Alek said, “You’re not playing.”

If anyone was going to rein Alek in, it would have been
Giordana, but she was distracted by the sound of someone sliding
a window open across the street. It was that quiet too. People
liked the leafy streets for a reason, she was sure, but this
wasn’t her. This was not the summer she had planned. Until
she was back with her friends, she would be marked absent
from life.

School had ended three days ago. She had lined up a part-
time job scooping ice cream at Sprinkles four times a week.
The job was totally lame, but it came with free ice cream whenever
the manager was out. Furthermore, Thea’s parents had
left her alone for a week and their apartment was going to be a
base of operations for sleepovers where no one would sleep,
where the blender would be full of rum and fruit juice, and
where the mornings would be dominated by fashion extravaganzas,
exclusively sponsored by Thea’s mother. These things
were facts that no longer mattered. Because now, at the same
time that all of her friends were together, Giordana was standing
there in Alek and Sasha’s bedroom. Total weakness.
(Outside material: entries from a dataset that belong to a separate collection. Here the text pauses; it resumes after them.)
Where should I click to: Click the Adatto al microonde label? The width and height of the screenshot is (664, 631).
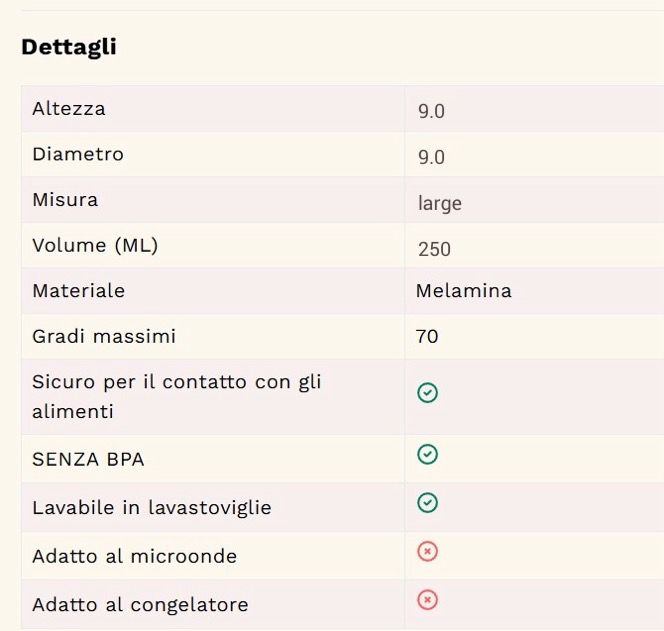coord(134,556)
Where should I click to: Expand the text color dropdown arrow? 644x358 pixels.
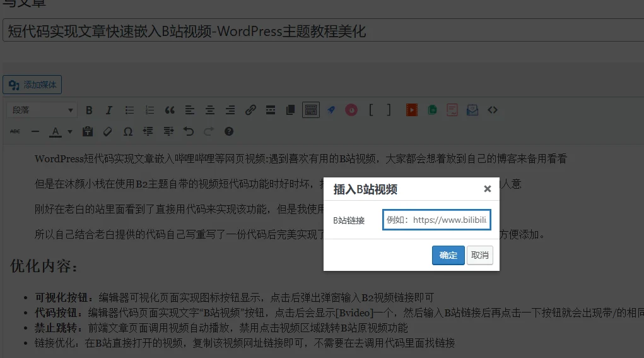point(69,131)
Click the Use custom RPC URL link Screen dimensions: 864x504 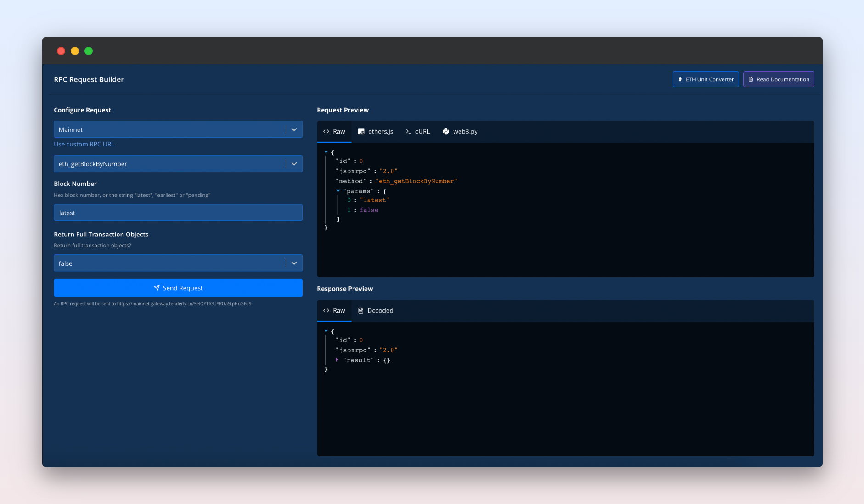coord(84,144)
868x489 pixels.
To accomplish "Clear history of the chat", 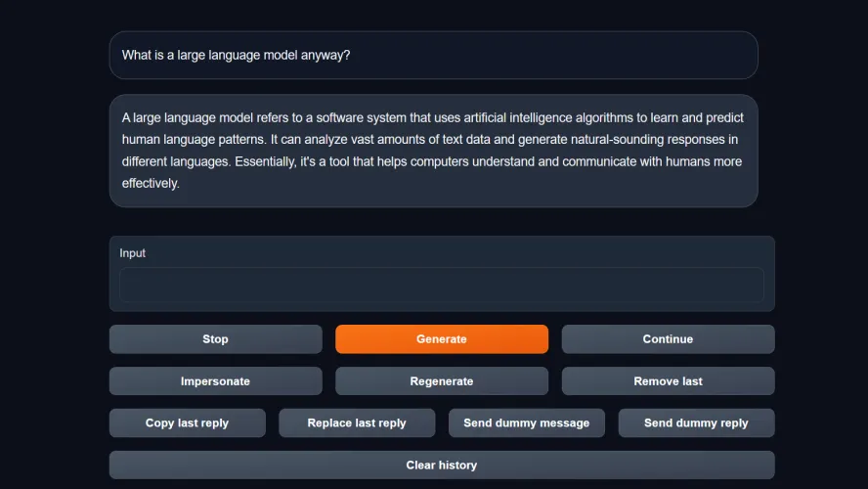I will (441, 466).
Invisibility would have been a relief. Not having to be seen
by anyone as she limped through a dull week or two of suburban
solitude. She could eavesdrop on her mother as she patched
things up with her father and hear what new short-term fixes
they were putting on their marriage. What was the bare minimum
her father would have to say this time? She knew most of
her parents’ secrets because their conversations usually happened
at top volume. But if she were out of sight, she could
listen to other people too. What did a regular girl say to a regular
boy?

As she was thinking about walking in a park and overhearing
some dreamy-dippy lovebirds cooing, Ben called her name.
He looked around the room—right at her, practically—then
stuck his head into the hallway and called out, “Giordana,
where the hell are you?” He looked back into the room, at Alek.
“Where’d she go?”

Alek glanced up, but then went right on jumping pieces
around the game boards. He didn’t see her either.

She looked down at her hand and saw nothing, only the
floor beneath her.

What Giordana didn’t say was, “I’m right here.”
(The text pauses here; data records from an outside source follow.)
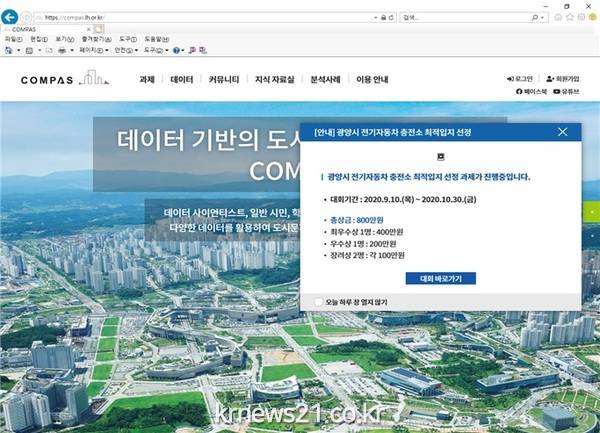Viewport: 600px width, 433px height.
Task: Click the COMPAS logo
Action: tap(60, 78)
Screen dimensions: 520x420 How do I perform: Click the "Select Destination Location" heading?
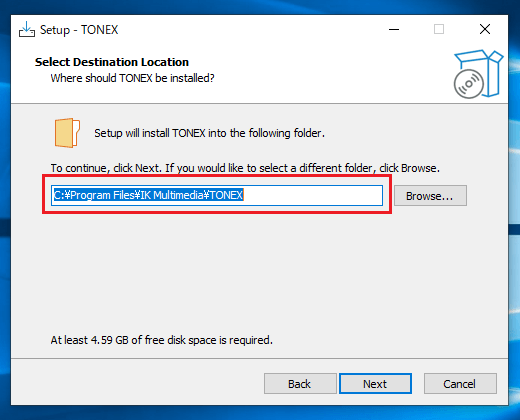pyautogui.click(x=112, y=62)
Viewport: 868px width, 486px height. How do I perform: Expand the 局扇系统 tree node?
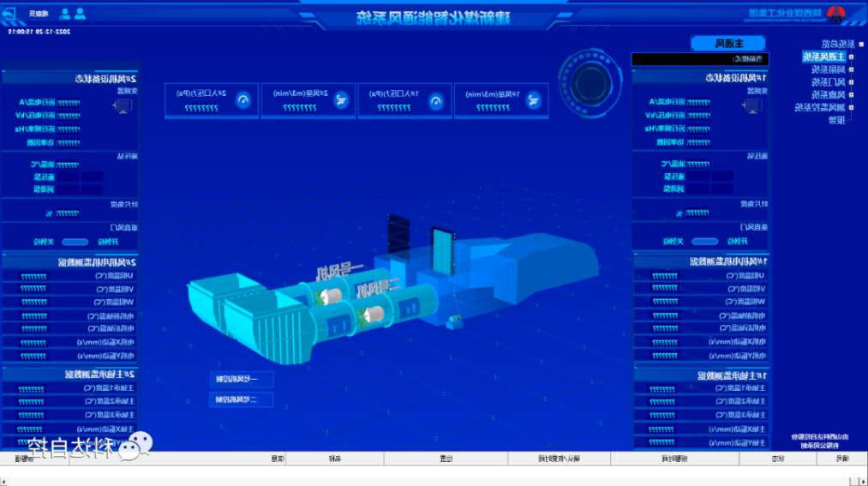pyautogui.click(x=851, y=69)
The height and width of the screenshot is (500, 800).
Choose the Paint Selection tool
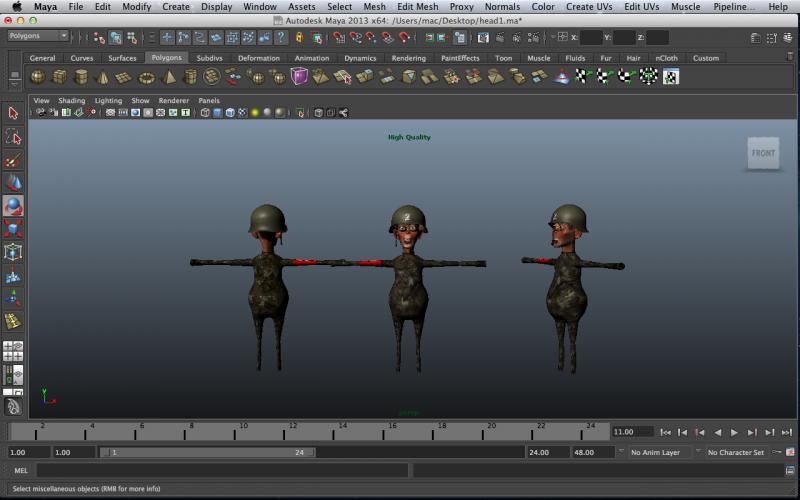(13, 160)
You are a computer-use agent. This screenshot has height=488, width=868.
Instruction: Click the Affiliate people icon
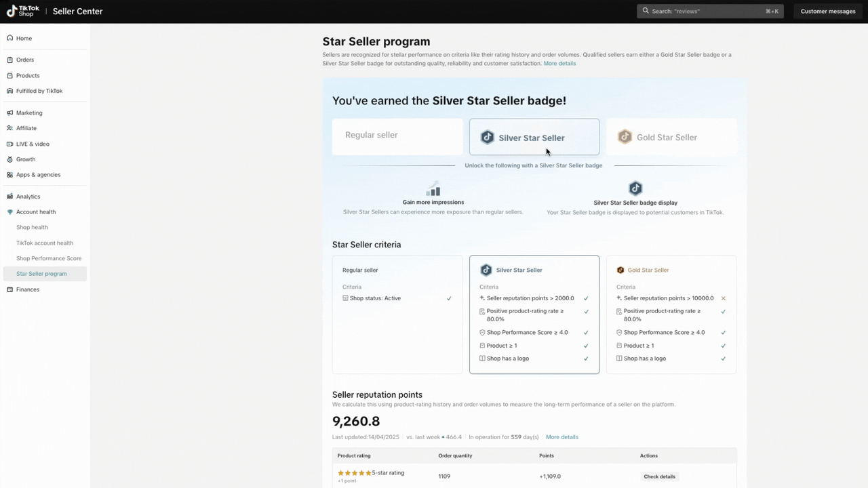point(9,128)
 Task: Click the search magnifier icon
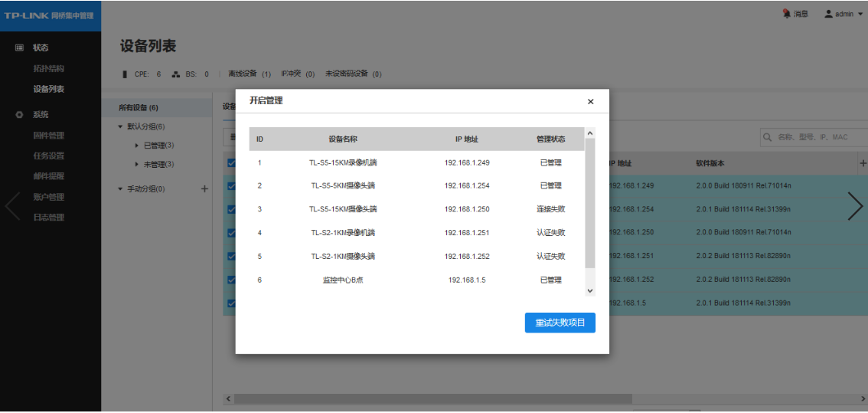(768, 137)

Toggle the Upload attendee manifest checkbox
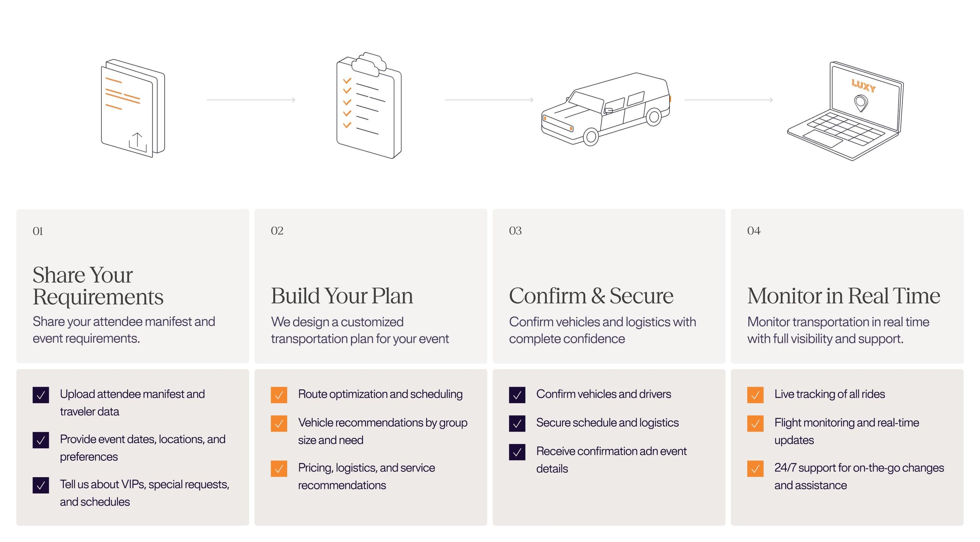(41, 395)
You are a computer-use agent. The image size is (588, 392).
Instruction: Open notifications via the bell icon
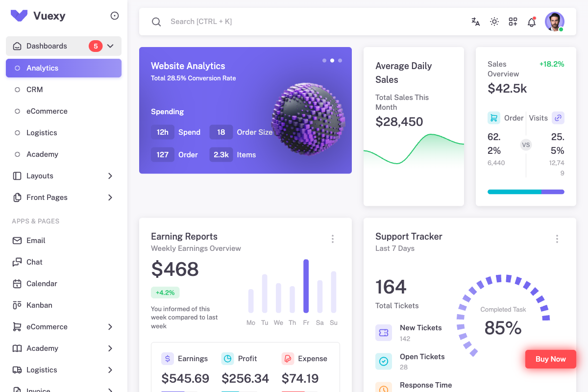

Instead, in two backward steps, she withdrew from the
center of the room, staying quiet and close to the wall. There
was a creak or two, but nobody looked in her direction. Ben
called her name again. Hanging on the far wall, there was a
wooden boat with a triangle mirror in its sail. Giordana swiveled
to look at herself and saw only the wall behind her. Her
face flushed, but she couldn’t see it. She was gone.
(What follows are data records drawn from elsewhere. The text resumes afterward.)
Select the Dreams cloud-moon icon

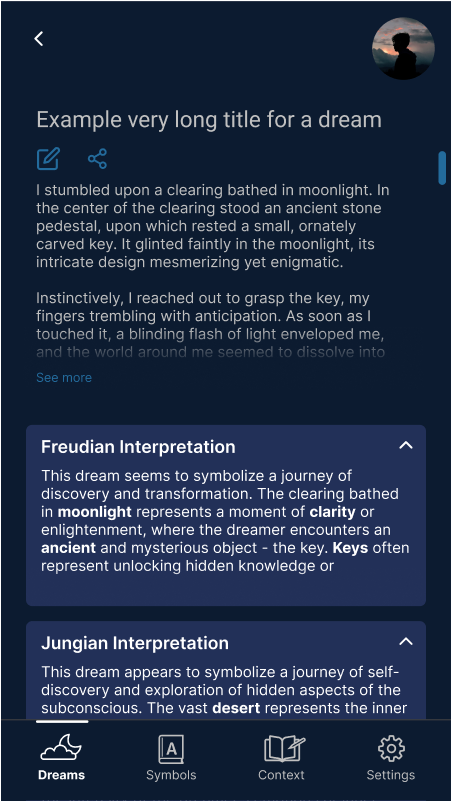click(61, 747)
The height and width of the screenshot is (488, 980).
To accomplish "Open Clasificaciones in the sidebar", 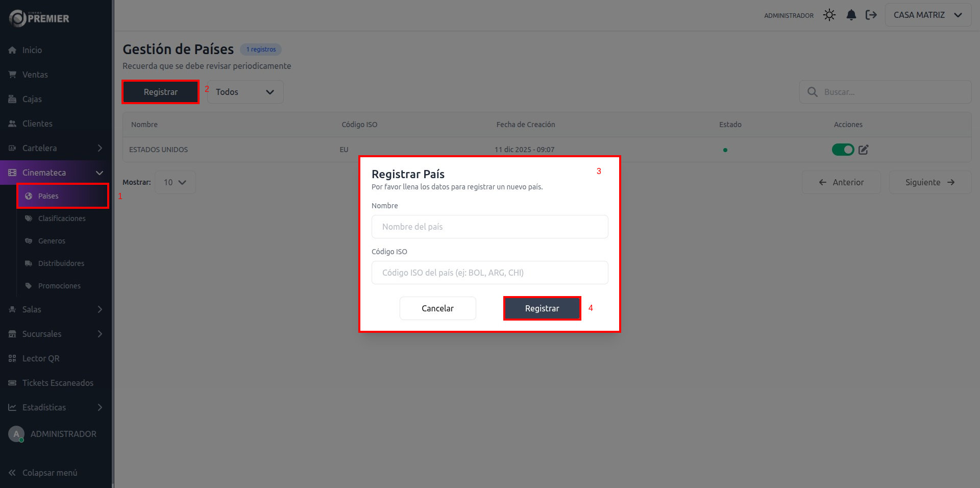I will click(x=62, y=218).
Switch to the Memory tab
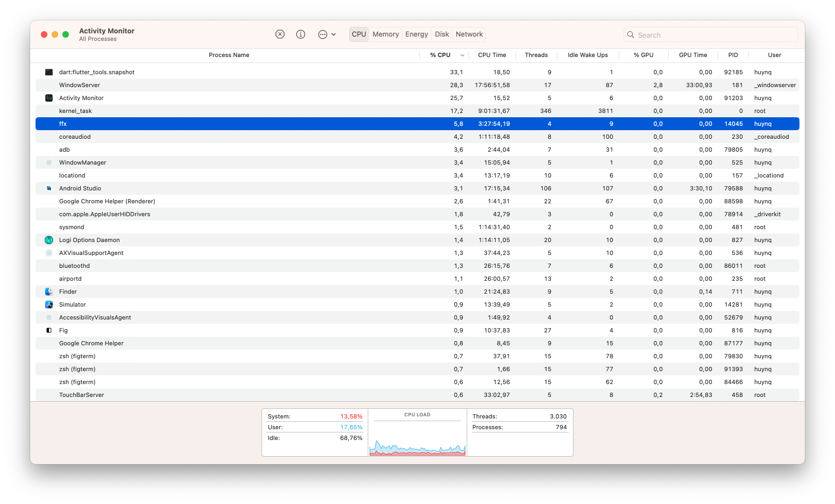This screenshot has height=504, width=835. (385, 34)
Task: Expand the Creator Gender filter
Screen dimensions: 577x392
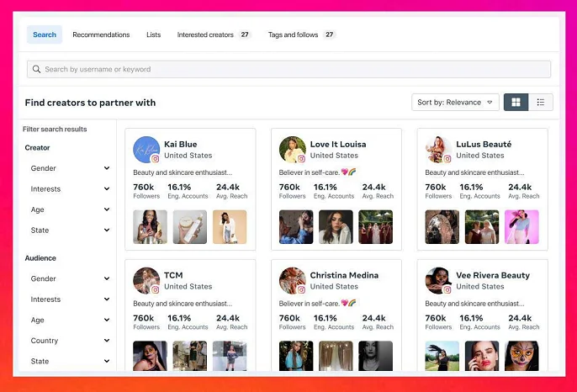Action: click(x=69, y=168)
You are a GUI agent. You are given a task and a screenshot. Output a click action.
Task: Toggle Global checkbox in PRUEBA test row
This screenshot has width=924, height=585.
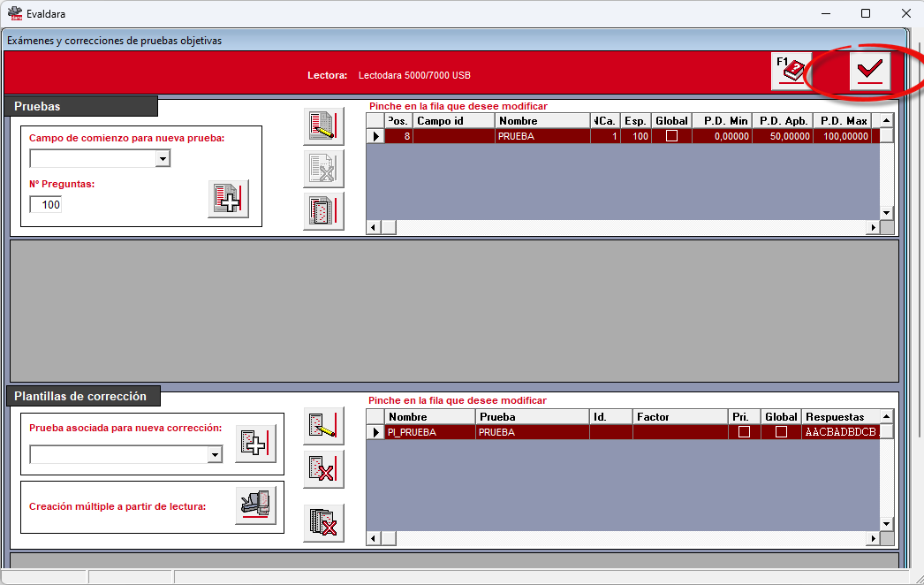671,136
From his bed, Sasha was watching the chaos Alek was
making with disapproval. Giordana waved her arm in front of
him. He didn’t see her either.

Ben shouted out into the hall, “Oh great, you drag me up
here and then leave me here with this nut.” When he didn’t get
a response, he kneeled down next to Alek, letting him know it
was the biggest favor in the world. “All right, kid, tell me how
we play this game of yours.”

Giordana took an alley cat step into the corner of the room,
between the bunk bed and the wall. She put the Godzilla model
down on the dresser. As she let go of it, it became visible. When
she picked it up again, it disappeared. She let it go and it appeared.

All right then.

Steering clear of Ben and Alek and all the game pieces,
Giordana left the bedroom. In the hallway, she padded softly
along the corners of the floorboards to keep them still. Wait: If
her feet were causing the creaks on the floor, then she must
have body mass. She stopped and tried pressing her forehead
against the wall. Her head didn’t proceed through it. A barrier.
Stuck in this deadlock with the plaster, she stared at the wallpaper.
Rosebushes and gardening tools, a sweet shorthand for a
happy household. The reds were like fire engines. Uncle Peter
probably dusted the walls twice a month. Giordana kept her
breathing steady, concentrating and pushing her head harder.
No matter how she focused, she couldn’t advance through. Her
father’s permanent sense of outrage surged inside, demanding
she go back and make Alek tell her exactly how to walk through
walls. If he gave you this goddamn ability, it had better work two
hundred percent. But this wasn’t a toaster you could throw at the
woman at customer service.

Besides, it wasn’t Alek’s trick. She had simply never tried
before. With some practice, she would figure it out.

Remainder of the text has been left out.